# INSTRUCTIONS FOR THE TASK
Take every line containing "agent" from the material and copy it.
***** DATA TO EXAMINE
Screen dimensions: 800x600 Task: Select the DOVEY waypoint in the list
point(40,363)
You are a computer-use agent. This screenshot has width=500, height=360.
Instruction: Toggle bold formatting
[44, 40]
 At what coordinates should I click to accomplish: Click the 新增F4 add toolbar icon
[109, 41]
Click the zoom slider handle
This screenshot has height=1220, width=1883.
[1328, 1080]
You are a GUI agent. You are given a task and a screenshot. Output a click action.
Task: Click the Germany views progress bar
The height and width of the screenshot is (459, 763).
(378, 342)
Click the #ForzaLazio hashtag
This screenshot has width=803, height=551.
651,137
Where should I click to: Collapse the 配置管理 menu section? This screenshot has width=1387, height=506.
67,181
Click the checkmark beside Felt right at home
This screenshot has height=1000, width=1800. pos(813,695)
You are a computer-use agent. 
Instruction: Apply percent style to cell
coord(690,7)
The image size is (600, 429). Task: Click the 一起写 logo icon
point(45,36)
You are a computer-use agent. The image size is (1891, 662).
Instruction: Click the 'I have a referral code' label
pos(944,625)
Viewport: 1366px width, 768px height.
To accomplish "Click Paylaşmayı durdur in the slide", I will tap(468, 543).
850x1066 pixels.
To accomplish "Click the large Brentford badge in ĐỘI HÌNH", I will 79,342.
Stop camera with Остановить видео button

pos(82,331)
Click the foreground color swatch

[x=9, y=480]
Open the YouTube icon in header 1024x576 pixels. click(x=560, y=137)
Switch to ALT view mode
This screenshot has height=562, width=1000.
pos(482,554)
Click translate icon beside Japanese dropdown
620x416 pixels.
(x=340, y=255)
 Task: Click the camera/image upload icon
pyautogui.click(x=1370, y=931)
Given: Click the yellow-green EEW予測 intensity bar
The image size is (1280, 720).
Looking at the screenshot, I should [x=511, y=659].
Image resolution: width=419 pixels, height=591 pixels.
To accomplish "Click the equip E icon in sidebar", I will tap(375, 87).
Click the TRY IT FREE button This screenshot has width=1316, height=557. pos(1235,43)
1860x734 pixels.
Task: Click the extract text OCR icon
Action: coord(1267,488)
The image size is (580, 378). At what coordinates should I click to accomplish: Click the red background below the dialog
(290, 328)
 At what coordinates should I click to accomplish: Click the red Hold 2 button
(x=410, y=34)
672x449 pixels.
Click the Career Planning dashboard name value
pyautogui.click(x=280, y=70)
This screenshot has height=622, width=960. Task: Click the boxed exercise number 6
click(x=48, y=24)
**********
# ANSWER TO THIS EXERCISE
You are a computer-use agent. This screenshot has width=500, height=360.
You are a GUI agent. You are given a task and a screenshot. Output a click action.
You are a computer-use agent. 
You are a computer-use agent. The image size is (1891, 662).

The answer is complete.